Aspen-Pitkin County Airport officials on Tuesday laid out new options for how to address the recent shortage of parking spaces, including a plan that would effectively raise rates for those who park at the transportation facility without having any business to conduct there.
Airport Director John Kinney, accompanied by four of his administrators, outlined the ideas during a work session of county commissioners. He spoke of how certain areas will be transformed to create additional public parking and waiting spots for people who are picking up passengers.
Toward the end of the discussion, after noting that he wasn’t proposing a rate increase, he spoke of one way in which he feels an increase would be effective. By targeting those who park at the airport between one hour and 12 hours with a fee of $35, airport officials believe they can steer away those who are said to be misusing the lots.

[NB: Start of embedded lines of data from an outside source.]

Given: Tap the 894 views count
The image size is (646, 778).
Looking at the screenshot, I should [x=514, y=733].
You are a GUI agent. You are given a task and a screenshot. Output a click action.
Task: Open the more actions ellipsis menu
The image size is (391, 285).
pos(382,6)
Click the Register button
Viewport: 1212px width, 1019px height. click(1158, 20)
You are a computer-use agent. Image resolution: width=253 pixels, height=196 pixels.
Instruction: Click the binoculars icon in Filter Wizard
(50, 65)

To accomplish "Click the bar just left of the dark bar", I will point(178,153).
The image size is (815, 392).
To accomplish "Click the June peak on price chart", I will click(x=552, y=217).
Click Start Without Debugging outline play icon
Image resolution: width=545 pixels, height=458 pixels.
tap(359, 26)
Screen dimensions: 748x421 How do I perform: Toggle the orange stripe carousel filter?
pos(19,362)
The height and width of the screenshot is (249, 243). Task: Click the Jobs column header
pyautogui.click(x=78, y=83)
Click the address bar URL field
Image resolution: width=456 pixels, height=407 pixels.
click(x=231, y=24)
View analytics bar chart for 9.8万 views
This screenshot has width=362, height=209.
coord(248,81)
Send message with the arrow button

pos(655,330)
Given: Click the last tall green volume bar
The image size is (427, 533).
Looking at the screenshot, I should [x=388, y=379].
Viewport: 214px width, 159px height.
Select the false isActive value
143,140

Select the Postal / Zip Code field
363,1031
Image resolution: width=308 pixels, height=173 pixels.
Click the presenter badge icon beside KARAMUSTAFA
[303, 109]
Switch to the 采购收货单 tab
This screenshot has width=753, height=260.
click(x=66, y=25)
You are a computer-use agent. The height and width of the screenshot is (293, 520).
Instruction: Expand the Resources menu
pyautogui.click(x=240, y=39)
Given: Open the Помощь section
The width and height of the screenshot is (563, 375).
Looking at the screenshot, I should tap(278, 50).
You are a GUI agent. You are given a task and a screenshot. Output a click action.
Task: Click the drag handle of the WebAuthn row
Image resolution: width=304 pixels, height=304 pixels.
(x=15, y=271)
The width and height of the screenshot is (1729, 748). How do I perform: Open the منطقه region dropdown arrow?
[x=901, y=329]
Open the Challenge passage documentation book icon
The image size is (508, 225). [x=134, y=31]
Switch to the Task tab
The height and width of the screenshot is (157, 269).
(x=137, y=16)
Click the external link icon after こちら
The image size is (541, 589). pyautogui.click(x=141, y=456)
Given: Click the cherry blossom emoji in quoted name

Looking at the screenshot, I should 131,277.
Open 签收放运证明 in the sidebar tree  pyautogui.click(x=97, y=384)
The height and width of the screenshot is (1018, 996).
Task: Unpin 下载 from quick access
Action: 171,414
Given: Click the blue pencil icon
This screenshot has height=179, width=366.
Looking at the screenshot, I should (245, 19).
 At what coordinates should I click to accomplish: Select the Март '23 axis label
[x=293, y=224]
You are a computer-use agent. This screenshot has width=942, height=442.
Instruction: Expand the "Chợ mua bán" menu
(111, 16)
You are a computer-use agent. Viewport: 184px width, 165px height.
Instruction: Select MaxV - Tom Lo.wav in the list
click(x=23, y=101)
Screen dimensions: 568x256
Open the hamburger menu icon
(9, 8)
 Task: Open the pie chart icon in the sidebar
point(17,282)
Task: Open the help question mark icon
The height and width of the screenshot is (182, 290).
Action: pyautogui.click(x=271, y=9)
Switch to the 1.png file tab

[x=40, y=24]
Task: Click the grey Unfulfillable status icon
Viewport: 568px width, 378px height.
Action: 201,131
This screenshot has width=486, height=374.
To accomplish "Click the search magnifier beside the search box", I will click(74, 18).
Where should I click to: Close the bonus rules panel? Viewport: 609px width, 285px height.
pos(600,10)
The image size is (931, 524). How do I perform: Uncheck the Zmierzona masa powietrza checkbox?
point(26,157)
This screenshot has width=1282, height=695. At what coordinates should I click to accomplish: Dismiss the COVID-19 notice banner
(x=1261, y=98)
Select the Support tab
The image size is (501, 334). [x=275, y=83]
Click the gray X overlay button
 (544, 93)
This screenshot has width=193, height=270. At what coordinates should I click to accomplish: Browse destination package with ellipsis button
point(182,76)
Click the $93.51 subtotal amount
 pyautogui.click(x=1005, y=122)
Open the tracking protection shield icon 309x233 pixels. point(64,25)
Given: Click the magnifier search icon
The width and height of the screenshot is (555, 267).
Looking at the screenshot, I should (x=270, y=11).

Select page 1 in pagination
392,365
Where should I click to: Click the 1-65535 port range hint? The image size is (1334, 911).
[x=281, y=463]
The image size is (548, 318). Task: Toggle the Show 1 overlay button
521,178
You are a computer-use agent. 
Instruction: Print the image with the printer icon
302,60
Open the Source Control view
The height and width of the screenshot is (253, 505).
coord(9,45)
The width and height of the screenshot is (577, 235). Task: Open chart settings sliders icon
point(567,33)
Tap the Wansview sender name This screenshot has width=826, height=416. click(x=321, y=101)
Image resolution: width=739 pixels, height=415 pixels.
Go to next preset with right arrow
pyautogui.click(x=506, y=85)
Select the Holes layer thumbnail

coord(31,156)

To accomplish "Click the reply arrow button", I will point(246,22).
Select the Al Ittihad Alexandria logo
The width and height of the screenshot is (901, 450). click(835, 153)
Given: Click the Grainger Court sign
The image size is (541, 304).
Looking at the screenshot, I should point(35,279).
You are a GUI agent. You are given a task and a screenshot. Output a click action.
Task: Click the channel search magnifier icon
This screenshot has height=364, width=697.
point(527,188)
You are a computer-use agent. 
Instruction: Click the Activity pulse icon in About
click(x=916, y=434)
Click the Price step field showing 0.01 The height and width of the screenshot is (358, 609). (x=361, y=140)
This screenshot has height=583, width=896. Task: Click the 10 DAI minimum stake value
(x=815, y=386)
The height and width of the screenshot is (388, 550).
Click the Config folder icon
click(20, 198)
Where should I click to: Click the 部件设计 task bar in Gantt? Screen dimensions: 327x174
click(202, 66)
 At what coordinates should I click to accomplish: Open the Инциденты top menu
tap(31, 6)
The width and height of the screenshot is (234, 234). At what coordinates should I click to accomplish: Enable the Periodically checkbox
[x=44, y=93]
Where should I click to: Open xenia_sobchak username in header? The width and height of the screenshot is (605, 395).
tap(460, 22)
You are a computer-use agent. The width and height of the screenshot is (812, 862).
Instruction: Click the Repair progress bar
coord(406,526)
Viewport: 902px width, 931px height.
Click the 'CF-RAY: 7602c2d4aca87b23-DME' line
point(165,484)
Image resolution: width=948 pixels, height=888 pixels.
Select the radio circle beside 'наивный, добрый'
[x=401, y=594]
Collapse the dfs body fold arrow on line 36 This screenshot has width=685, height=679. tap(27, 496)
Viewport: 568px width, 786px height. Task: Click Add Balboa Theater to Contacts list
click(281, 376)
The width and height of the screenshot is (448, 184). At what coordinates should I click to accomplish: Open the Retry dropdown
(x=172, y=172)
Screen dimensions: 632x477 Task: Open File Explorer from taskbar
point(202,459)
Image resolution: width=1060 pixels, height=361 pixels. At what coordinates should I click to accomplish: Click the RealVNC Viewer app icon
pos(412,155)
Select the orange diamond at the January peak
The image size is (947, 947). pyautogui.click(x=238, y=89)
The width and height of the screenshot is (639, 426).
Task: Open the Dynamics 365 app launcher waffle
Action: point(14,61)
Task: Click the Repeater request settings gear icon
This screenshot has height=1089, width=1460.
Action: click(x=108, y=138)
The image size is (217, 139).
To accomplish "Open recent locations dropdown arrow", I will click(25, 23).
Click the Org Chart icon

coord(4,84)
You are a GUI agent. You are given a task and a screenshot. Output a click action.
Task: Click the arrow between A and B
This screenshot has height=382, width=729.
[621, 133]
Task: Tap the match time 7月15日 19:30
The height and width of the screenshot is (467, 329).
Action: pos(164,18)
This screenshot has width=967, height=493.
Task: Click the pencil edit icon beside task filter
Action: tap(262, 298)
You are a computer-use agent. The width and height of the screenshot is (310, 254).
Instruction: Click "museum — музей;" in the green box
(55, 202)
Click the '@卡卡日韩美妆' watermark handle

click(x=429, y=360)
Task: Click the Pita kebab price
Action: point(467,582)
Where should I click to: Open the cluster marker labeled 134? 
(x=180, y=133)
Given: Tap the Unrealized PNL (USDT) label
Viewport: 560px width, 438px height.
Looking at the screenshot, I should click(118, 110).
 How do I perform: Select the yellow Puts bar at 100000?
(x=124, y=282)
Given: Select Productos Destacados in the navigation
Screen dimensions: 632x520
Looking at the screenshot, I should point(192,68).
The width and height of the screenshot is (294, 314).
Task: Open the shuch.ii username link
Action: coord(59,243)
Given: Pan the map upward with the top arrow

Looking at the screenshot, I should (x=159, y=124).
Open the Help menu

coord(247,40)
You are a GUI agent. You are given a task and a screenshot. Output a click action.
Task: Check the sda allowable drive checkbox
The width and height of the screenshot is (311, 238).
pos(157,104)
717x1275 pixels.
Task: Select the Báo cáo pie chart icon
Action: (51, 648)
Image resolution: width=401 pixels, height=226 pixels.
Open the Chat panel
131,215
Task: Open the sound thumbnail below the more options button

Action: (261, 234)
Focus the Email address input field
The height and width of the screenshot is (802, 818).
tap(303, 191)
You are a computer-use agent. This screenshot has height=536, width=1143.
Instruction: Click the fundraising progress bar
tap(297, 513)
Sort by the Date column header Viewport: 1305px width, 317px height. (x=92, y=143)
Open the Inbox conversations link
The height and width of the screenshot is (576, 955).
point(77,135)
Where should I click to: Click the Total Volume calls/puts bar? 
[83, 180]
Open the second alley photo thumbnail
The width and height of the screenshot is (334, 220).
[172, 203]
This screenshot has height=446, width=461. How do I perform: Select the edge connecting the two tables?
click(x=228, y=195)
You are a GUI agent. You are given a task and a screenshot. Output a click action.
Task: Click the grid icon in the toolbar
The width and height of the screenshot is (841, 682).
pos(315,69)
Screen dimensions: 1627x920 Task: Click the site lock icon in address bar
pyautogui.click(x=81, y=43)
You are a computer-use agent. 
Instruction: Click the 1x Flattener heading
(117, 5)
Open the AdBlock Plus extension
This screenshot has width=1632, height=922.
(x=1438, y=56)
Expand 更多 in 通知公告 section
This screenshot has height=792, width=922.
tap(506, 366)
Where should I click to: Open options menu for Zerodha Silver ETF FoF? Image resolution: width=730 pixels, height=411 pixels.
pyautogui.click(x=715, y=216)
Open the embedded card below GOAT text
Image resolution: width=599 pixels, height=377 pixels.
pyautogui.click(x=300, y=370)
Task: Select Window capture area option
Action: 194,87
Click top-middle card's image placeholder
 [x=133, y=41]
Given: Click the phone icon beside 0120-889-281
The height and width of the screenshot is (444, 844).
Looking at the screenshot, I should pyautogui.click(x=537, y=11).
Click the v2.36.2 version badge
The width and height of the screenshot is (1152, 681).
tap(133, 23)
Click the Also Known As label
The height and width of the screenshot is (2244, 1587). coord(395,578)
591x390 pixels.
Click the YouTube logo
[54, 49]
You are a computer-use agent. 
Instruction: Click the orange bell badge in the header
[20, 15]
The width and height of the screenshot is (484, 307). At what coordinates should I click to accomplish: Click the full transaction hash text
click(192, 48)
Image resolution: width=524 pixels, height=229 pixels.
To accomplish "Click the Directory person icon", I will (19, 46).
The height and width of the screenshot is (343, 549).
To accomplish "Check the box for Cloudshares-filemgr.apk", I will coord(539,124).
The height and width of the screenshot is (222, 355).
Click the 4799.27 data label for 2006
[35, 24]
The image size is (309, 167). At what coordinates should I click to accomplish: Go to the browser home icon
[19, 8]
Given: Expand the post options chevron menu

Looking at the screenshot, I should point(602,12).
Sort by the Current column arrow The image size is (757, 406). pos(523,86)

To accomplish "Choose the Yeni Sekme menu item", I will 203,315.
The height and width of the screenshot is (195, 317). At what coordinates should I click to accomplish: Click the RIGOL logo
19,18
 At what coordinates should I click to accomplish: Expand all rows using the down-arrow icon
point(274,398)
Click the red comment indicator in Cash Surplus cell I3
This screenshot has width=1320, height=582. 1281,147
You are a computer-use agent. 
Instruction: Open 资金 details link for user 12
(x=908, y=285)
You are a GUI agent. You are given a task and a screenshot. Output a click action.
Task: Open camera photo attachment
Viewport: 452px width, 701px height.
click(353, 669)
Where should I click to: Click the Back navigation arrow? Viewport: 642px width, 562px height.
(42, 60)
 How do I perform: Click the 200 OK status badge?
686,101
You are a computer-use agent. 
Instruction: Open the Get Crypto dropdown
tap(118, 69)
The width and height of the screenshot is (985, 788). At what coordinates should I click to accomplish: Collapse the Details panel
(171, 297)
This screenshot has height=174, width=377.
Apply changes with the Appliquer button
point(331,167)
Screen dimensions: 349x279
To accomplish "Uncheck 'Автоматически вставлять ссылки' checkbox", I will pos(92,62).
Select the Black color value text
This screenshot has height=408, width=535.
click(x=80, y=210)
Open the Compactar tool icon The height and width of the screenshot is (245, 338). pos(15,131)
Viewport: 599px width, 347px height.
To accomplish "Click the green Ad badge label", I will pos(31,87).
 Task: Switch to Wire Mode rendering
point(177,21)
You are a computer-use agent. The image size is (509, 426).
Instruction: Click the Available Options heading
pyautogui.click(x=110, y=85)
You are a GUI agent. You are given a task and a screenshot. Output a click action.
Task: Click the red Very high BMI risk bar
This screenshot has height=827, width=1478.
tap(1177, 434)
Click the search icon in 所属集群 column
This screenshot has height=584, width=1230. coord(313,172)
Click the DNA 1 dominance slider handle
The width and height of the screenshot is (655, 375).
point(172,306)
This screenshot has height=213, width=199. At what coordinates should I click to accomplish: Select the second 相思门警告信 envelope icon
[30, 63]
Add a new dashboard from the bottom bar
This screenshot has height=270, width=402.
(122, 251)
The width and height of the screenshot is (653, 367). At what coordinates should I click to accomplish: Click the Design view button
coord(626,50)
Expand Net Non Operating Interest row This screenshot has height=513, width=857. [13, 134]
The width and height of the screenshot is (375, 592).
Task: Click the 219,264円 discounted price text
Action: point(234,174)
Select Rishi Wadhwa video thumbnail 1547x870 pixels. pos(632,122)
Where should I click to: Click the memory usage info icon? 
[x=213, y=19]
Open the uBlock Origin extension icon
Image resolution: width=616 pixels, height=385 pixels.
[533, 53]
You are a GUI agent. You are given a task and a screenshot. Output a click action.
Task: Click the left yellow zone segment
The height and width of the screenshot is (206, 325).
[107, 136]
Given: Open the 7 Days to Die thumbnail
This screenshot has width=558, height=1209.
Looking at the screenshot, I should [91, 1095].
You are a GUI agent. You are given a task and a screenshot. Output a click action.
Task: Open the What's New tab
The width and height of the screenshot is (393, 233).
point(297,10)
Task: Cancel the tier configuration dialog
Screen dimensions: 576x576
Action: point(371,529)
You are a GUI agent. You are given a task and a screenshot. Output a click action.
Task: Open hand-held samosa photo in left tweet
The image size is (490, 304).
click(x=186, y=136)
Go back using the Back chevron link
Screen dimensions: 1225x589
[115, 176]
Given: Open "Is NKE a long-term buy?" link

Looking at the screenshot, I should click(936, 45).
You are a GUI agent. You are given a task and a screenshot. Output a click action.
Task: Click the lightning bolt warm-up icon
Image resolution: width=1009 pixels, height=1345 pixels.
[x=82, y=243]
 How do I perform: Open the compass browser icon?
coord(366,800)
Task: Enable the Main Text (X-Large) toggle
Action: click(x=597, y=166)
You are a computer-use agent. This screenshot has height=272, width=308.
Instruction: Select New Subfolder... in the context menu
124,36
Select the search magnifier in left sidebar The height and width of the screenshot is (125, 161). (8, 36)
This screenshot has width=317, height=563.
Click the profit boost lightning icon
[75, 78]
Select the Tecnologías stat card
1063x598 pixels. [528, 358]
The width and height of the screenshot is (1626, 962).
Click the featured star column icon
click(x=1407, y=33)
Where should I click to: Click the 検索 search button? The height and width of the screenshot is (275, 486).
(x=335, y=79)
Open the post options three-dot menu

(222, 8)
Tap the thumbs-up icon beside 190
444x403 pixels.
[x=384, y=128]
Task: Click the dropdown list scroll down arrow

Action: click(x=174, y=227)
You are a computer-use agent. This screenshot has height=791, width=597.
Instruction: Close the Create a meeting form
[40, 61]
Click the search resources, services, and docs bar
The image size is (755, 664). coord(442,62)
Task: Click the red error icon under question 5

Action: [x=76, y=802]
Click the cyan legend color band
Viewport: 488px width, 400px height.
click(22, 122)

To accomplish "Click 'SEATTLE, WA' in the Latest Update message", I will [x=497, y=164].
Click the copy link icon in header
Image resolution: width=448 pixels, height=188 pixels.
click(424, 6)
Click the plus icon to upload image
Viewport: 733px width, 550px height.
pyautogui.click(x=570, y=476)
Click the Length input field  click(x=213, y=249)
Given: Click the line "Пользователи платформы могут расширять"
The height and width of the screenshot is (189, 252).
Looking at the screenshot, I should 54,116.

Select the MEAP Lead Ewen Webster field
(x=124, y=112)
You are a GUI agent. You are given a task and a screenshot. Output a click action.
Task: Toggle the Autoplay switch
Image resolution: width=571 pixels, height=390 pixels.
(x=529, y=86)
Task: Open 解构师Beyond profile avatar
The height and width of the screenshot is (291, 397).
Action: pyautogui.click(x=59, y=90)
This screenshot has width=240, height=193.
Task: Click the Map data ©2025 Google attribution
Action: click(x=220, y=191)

Kinney estimated that every day, at least 40 work commuters and other day users park their cars at the airport and then go elsewhere, such as to Aspen via the public bus line or to nearby hiking trails with their dogs.
His analysis showed that 20 percent of parkers at the public lots are using the spaces between one and 12 hours. Taking advantage of extremely low rates compared with parking fees in the city of Aspen, “those people aren’t flying,” Kinney said, later adding that “there are some exceptions to this rule.”
In order not to penalize those who are conducting business at the airport, parking attendants would allow those who present a boarding pass to pay the existing low rates.
“We’re not here to penalize someone who’s dealing with a delayed flight,” said airport controller Chris Padilla.
Currently, rates for the short-term lot, or Lot A, are free for the first hour, $2 per hour starting with the second hour and $12 per day for the maximum charge. Rates for the long-term lot, or Lot B, are free for the first hour, $1 per hour starting from the second hour and $6 per day for the maximum.
Airport parking-rate increases would have to be approved by a majority of county commissioners. The idea of the special rate for people who aren’t using the airport appeared to gain traction among commissioners, but many said they wanted more details. The matter was set for a special meeting on Aug. 21.
Some said the higher rate shouldn’t go into effect until someone has parked in the lot for at least 90 minutes: Perhaps they are waiting in the terminal for a friend or relative to arrive, but the flight has been delayed more than an hour.
“We’ll bring back specifics,” Kinney said, referring to the next discussion and possible vote on Aug. 21.
Kinney also spoke of a new advertising campaign aimed at those who are upset over the airport’s new system for dropping off and picking up passengers in front of the terminal.
For decades, motorists were allowed to park in front of the terminal for short periods, often leaving their cars unattended to deal with travelers coming or going. Late last year, the Transportation Safety Administration told the airport to nix that system, calling it a safety risk.
In mid-December, signs were put in place and attendants monitored the situation to keep people from leaving their cars unattended in the spaces in front of the terminal. But many airport users fought back, verbally harassing the workers monitoring the spaces, given that they were in the habit of parking directly in front of the terminal and going inside for various lengths of time.
In late spring, the airport eliminated the spaces adjacent to the terminal and created “slip lanes” that motorists can use to quickly pick up or drop off travelers. That system hasn’t gone so well either, with some locals and others complaining of being rushed away from the area and forced to park in one of the lots or drive in circles until the person they are picking up arrives.
“A lot of folks simply don’t like the change,” Kinney said. “There has been a tremendous amount of push-back.”
According to Kinney, people have been “abusive toward staff. We’re just asking, don’t shoot the messenger.”
The ads, which have already appeared in local newspapers, feature a hippie with the messages, “Peace out, bro” and “Take a cue from the ’60s, show some love and respect.”
Also during the meeting, Kinney presented data showing that in June, the airport realized an 8.5 percent increase in passengers over June 2018 and a 34 percent increase over June 2017.
Tuesday’s discussion included other potential solutions to improve customer service at the airport in relation to parking, including a reservation system, a valet, a “widget” on the airport website that indicates when parking lots are full (or nearly full) and removing parking-lot berms to create additional spaces.